(EXERCISE DIRECTIONS): Write out every entry exactly as it appears.

(RECORD EXTRACTS):
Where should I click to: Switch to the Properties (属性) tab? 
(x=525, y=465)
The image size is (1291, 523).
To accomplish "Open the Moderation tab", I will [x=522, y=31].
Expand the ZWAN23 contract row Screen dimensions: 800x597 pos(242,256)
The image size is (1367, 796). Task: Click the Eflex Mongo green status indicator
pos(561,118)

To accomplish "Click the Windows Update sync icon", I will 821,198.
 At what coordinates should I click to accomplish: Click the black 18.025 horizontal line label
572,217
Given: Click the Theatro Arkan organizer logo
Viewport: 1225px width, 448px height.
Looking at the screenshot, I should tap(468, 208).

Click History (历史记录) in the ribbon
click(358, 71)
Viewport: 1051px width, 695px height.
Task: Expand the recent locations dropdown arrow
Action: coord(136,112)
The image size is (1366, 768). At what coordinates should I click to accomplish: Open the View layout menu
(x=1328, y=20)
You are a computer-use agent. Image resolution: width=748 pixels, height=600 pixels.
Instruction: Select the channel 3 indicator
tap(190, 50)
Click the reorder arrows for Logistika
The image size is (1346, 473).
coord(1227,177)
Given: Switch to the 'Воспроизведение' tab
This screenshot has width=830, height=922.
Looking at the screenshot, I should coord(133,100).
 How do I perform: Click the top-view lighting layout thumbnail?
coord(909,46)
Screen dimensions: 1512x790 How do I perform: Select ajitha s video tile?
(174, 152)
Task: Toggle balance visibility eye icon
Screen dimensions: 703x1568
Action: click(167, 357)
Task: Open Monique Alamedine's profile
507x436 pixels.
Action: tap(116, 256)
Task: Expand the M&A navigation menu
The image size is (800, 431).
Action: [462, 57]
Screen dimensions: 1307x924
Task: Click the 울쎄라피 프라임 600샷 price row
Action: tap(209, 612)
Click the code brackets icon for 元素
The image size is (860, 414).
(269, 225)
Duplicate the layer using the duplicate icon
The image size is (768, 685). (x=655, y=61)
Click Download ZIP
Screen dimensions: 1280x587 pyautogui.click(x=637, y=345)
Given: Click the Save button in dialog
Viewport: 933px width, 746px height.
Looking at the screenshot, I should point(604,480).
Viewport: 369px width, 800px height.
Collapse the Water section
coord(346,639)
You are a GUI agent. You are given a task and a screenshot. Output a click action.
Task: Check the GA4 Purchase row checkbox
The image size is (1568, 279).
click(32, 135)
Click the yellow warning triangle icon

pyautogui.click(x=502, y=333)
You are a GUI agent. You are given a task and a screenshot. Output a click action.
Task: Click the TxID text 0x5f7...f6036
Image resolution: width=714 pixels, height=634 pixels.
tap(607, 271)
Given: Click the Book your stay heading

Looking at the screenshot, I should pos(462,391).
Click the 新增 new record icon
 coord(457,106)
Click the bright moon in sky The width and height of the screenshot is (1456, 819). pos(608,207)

(WRITTEN SOLUTION):
Where should I click to: Switch to the Properties (属性) tab? 
(x=525, y=465)
The image size is (1291, 523).
To accomplish "Open the Moderation tab", I will [x=522, y=31].
Expand the ZWAN23 contract row Screen dimensions: 800x597 pos(242,256)
The image size is (1367, 796). Task: Click the Eflex Mongo green status indicator
pos(561,118)

To accomplish "Click the Windows Update sync icon", I will 821,198.
 At what coordinates should I click to accomplish: Click the black 18.025 horizontal line label
572,217
Given: Click the Theatro Arkan organizer logo
Viewport: 1225px width, 448px height.
Looking at the screenshot, I should tap(468, 208).

Click History (历史记录) in the ribbon
click(358, 71)
Viewport: 1051px width, 695px height.
Task: Expand the recent locations dropdown arrow
Action: coord(136,112)
The image size is (1366, 768). At what coordinates should I click to accomplish: Open the View layout menu
(x=1328, y=20)
You are a computer-use agent. Image resolution: width=748 pixels, height=600 pixels.
Instruction: Select the channel 3 indicator
tap(190, 50)
Click the reorder arrows for Logistika
The image size is (1346, 473).
coord(1227,177)
Given: Switch to the 'Воспроизведение' tab
This screenshot has width=830, height=922.
Looking at the screenshot, I should coord(133,100).
 How do I perform: Click the top-view lighting layout thumbnail?
coord(909,46)
Screen dimensions: 1512x790 How do I perform: Select ajitha s video tile?
(174, 152)
Task: Toggle balance visibility eye icon
Screen dimensions: 703x1568
Action: click(167, 357)
Task: Open Monique Alamedine's profile
507x436 pixels.
Action: tap(116, 256)
Task: Expand the M&A navigation menu
The image size is (800, 431).
Action: [462, 57]
Screen dimensions: 1307x924
Task: Click the 울쎄라피 프라임 600샷 price row
Action: tap(209, 612)
Click the code brackets icon for 元素
The image size is (860, 414).
(269, 225)
Duplicate the layer using the duplicate icon
The image size is (768, 685). (x=655, y=61)
Click Download ZIP
Screen dimensions: 1280x587 pyautogui.click(x=637, y=345)
Given: Click the Save button in dialog
Viewport: 933px width, 746px height.
Looking at the screenshot, I should point(604,480).
Viewport: 369px width, 800px height.
Collapse the Water section
coord(346,639)
You are a GUI agent. You are given a task and a screenshot. Output a click action.
Task: Check the GA4 Purchase row checkbox
The image size is (1568, 279).
click(32, 135)
Click the yellow warning triangle icon

pyautogui.click(x=502, y=333)
You are a GUI agent. You are given a task and a screenshot. Output a click action.
Task: Click the TxID text 0x5f7...f6036
Image resolution: width=714 pixels, height=634 pixels.
tap(607, 271)
Given: Click the Book your stay heading

Looking at the screenshot, I should pos(462,391).
Click the 新增 new record icon
 coord(457,106)
Click the bright moon in sky The width and height of the screenshot is (1456, 819). pos(608,207)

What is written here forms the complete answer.